**WHAT THE EXERCISE ASKS**: Put the lines of the material into a numbered list, starting with the line that contains "This screenshot has" and running through the end of the material, both ends included, and skip any blank lines. Leave the pictures out of your answer.
===== DATASET CONTENT
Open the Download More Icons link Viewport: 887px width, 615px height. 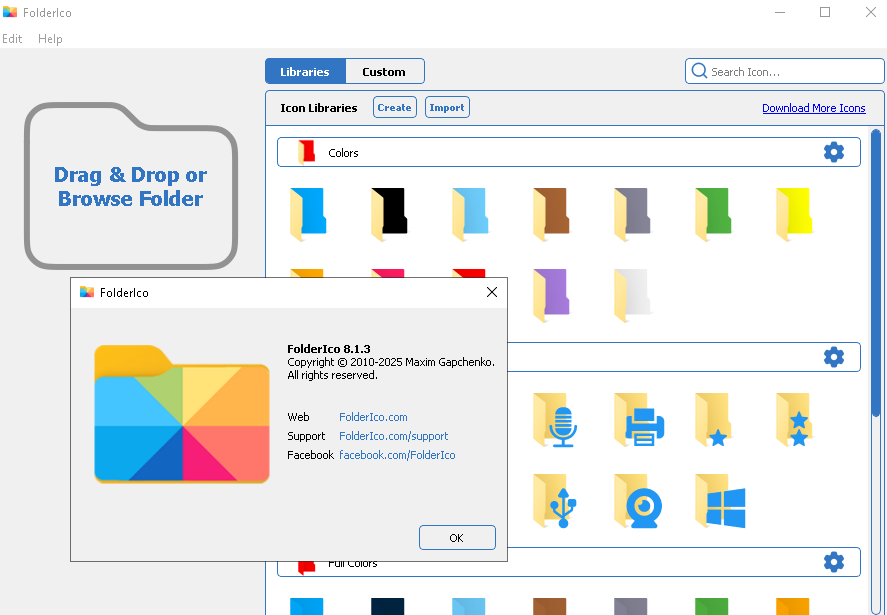point(813,108)
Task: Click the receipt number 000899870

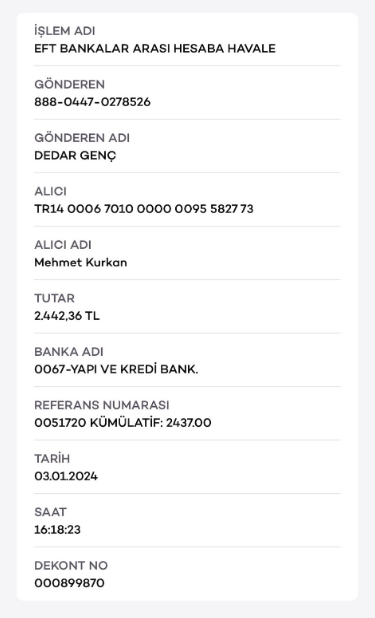Action: 69,583
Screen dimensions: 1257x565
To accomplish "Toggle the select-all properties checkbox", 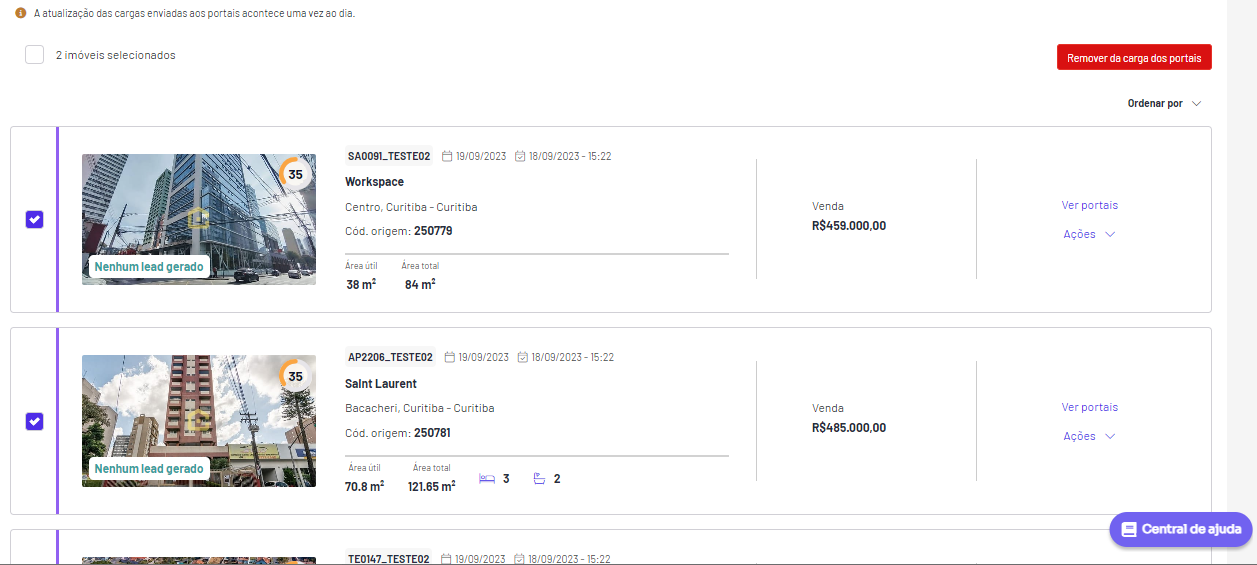I will click(35, 55).
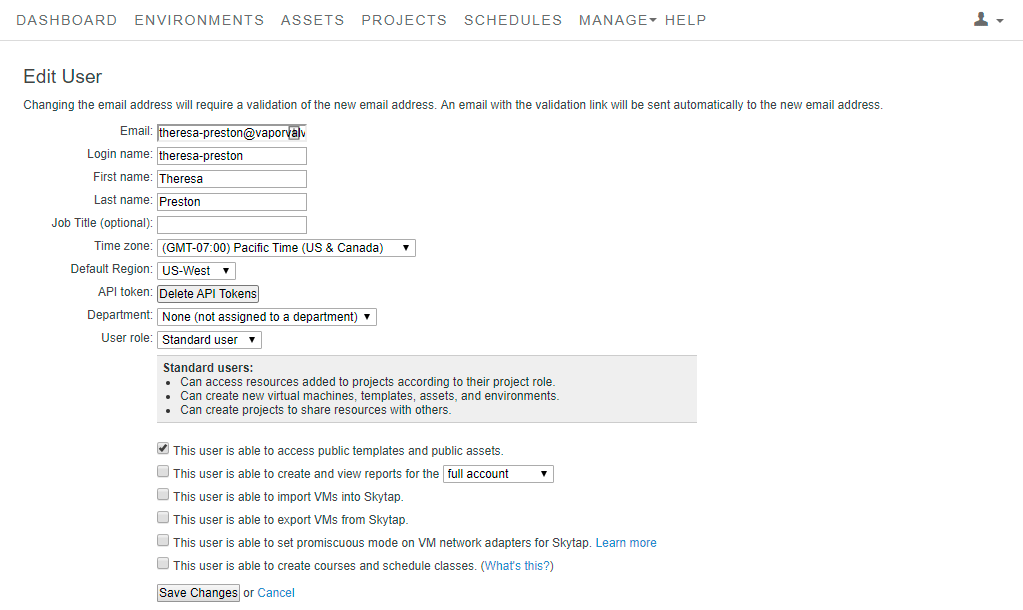The height and width of the screenshot is (610, 1023).
Task: Open the user account menu icon
Action: (x=981, y=19)
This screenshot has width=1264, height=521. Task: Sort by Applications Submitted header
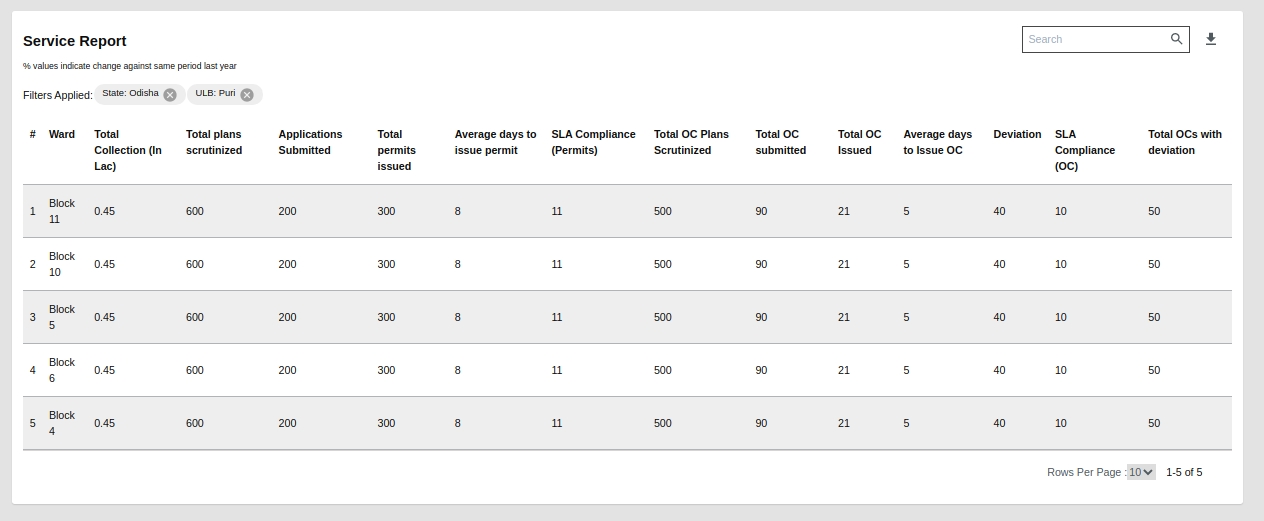point(310,142)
==========
**TASK SOLUTION**:
1. This screenshot has width=1264, height=521. Task: Sort by Applications Submitted header
2. point(310,142)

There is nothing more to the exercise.